Historic house in Ohio, United States

The Charles F. Kettering House is a historic house on Ridgeleigh Road in Kettering, Ohio. Built in 1914, and reconstructed after a fire in 1995, it was the primary residence of inventor Charles F. Kettering, founder of Delco Electronics. The Tudor Revival house, also known as Ridgeleigh Terrace, was the first house in the United States with electric air conditioning using freon. The reconstructed house is now owned by Kettering Medical Center, which operates it as a conference center. It was designated a National Historic Landmark in 1977.

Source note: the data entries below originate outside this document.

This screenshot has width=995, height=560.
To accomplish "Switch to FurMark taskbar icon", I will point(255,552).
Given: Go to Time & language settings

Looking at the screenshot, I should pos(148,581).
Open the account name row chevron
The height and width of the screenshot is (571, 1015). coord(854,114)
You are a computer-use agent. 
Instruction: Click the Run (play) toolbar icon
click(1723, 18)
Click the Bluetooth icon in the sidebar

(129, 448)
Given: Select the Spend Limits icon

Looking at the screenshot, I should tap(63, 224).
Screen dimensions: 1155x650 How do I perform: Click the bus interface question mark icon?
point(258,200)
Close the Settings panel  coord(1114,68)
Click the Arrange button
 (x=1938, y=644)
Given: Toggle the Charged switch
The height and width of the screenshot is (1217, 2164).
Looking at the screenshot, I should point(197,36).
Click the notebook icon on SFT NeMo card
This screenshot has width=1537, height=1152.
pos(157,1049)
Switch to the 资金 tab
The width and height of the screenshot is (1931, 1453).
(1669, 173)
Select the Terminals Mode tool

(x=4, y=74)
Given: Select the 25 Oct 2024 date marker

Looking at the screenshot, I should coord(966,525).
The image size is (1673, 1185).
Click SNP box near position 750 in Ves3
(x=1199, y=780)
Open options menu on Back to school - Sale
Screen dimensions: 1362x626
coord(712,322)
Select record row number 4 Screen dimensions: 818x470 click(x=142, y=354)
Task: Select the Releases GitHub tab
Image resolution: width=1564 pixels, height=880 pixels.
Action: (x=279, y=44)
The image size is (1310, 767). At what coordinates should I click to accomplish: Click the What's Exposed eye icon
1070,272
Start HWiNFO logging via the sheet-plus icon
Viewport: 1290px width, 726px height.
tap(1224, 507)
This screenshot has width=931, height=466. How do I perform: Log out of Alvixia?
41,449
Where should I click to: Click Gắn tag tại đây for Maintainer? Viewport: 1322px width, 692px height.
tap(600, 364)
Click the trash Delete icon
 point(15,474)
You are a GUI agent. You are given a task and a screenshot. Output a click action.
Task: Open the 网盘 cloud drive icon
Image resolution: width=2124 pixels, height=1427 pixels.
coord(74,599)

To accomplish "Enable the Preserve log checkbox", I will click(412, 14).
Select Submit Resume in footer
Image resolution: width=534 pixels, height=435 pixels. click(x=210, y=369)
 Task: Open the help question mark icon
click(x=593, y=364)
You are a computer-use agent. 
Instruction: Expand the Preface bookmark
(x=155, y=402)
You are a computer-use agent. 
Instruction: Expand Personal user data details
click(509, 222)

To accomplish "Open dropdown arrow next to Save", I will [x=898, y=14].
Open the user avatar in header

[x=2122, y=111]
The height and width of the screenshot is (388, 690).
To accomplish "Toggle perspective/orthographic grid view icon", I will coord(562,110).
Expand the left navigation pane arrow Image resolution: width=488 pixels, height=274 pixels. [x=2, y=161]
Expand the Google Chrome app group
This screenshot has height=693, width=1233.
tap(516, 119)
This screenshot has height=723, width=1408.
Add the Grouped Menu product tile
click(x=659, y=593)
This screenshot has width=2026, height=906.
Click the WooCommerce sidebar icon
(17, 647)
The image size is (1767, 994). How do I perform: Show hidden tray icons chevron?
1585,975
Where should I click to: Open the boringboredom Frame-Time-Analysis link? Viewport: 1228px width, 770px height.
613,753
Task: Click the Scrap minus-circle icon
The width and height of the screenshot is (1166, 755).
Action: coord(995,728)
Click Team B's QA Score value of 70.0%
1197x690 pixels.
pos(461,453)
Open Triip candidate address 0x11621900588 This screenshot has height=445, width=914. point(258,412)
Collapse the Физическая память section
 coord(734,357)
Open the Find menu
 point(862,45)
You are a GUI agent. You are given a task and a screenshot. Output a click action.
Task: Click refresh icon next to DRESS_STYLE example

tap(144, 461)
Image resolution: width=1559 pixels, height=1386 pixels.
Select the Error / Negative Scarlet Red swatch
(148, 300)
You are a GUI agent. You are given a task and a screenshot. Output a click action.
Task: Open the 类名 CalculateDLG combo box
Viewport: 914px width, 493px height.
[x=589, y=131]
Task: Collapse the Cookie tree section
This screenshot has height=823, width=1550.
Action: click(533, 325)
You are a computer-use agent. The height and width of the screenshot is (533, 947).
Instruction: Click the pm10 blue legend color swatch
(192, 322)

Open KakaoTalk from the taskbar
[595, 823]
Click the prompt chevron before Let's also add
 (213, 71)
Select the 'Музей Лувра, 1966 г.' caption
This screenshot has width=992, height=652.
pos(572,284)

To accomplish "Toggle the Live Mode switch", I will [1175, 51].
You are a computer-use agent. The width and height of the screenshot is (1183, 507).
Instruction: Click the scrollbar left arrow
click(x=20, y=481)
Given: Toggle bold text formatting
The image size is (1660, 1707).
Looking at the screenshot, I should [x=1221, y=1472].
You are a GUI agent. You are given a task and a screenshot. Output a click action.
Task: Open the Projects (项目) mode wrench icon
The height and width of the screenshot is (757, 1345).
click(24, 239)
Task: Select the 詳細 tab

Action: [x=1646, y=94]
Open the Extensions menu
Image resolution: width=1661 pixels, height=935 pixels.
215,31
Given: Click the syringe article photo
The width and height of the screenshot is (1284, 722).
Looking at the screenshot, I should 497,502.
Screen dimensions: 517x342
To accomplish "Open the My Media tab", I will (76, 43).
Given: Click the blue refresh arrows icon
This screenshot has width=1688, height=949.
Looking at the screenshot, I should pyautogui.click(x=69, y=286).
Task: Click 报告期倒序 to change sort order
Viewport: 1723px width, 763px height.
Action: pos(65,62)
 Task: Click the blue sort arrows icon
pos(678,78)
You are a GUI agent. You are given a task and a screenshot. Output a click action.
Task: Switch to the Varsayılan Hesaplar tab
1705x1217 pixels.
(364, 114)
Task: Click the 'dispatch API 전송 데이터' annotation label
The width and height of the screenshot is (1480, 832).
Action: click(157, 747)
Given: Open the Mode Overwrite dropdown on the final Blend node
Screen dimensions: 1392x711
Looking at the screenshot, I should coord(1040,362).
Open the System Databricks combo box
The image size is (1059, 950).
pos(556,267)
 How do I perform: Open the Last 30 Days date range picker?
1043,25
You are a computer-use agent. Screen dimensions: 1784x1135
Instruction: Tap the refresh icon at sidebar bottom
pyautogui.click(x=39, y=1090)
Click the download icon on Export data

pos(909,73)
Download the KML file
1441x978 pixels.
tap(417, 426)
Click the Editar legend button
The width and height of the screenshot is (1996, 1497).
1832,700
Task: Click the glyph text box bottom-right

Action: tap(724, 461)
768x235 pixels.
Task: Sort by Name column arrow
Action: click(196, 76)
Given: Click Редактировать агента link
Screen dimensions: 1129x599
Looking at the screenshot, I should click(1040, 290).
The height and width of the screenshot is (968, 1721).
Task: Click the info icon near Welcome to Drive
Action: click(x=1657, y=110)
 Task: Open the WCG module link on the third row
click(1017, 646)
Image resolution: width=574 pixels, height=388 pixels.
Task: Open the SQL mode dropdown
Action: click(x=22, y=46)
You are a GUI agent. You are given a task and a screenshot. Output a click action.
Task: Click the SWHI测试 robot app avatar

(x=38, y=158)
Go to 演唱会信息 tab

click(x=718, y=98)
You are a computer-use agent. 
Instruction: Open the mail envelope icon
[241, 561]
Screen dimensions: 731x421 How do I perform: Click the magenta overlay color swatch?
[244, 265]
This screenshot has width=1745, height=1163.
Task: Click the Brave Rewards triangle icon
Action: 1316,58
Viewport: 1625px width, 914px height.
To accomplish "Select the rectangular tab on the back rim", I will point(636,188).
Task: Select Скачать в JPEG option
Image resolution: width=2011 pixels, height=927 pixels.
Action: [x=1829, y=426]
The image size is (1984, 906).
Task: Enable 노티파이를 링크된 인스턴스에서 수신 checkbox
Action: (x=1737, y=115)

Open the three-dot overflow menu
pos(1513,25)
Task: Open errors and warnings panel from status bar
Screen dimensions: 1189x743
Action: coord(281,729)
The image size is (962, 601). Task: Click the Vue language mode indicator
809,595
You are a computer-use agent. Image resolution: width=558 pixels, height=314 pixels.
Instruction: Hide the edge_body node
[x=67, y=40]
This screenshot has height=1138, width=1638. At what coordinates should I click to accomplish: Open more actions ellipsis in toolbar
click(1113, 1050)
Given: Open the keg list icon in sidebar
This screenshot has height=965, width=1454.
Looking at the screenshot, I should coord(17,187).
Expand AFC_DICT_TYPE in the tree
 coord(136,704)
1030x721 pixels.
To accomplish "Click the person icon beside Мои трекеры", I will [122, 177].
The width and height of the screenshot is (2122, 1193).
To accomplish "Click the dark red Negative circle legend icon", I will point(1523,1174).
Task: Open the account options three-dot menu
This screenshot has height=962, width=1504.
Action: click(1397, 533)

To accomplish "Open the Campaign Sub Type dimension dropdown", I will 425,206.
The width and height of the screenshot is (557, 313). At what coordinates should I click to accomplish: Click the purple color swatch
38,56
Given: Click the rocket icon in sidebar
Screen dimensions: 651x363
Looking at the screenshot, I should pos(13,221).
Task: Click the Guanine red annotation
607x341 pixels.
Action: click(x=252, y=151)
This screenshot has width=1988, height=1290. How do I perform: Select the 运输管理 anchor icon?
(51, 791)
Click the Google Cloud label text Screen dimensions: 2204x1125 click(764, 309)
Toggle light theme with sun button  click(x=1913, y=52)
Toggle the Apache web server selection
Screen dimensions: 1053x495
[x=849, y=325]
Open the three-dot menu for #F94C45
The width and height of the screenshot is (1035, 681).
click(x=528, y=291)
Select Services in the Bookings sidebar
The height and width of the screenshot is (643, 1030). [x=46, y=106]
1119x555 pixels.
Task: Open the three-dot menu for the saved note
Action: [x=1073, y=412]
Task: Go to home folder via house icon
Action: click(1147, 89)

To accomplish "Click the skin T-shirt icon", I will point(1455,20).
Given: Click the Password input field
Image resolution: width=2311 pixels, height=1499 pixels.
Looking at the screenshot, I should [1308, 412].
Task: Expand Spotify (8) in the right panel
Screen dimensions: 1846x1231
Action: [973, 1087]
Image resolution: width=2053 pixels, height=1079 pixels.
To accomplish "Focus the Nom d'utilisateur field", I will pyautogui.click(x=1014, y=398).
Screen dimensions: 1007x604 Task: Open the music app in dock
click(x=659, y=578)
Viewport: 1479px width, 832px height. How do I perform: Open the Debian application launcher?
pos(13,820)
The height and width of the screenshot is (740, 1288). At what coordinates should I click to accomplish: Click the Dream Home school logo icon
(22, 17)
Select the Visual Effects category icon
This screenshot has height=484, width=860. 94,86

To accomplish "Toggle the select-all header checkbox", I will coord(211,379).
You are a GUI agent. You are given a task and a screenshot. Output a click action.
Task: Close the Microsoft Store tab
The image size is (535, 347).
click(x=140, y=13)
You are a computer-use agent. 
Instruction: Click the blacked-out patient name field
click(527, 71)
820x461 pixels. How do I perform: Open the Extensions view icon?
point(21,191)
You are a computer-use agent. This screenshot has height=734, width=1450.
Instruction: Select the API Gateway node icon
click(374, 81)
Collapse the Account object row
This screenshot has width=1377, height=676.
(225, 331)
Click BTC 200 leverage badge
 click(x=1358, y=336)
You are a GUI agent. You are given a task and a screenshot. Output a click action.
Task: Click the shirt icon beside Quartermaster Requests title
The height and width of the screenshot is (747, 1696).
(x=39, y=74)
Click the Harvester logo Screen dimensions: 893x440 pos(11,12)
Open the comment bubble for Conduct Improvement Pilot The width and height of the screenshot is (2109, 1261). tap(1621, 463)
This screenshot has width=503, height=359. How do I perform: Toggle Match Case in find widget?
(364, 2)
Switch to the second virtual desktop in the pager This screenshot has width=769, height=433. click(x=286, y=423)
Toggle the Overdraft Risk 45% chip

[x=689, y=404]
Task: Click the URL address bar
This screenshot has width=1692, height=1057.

==Description and history==
The Charles F. Kettering House is located on Kettering's west side, on a hill overlooking the grounds of both Kettering College and Kettering Medical Center. It is a large Tudor Revival structure, originally designed by the Dayton firm of Schenck & Williams and built in 1914. The original building was destroyed by fire in 1995 and was rebuilt with significant modifications from the original blueprints, primarily to the upper floors, which were redesigned to accommodate the building's function as a conference center.

Charles Kettering was a successful inventor, businessman, and philanthropist. His inventions of a reliable car engine ignition system, discovery of tetraethyl lead as a fuel additive to avoid engine knocking, and the development of freon, all contributed to the spread of the automobile in the United States. His philanthropy included founding of the Memorial Sloan Kettering Cancer Center.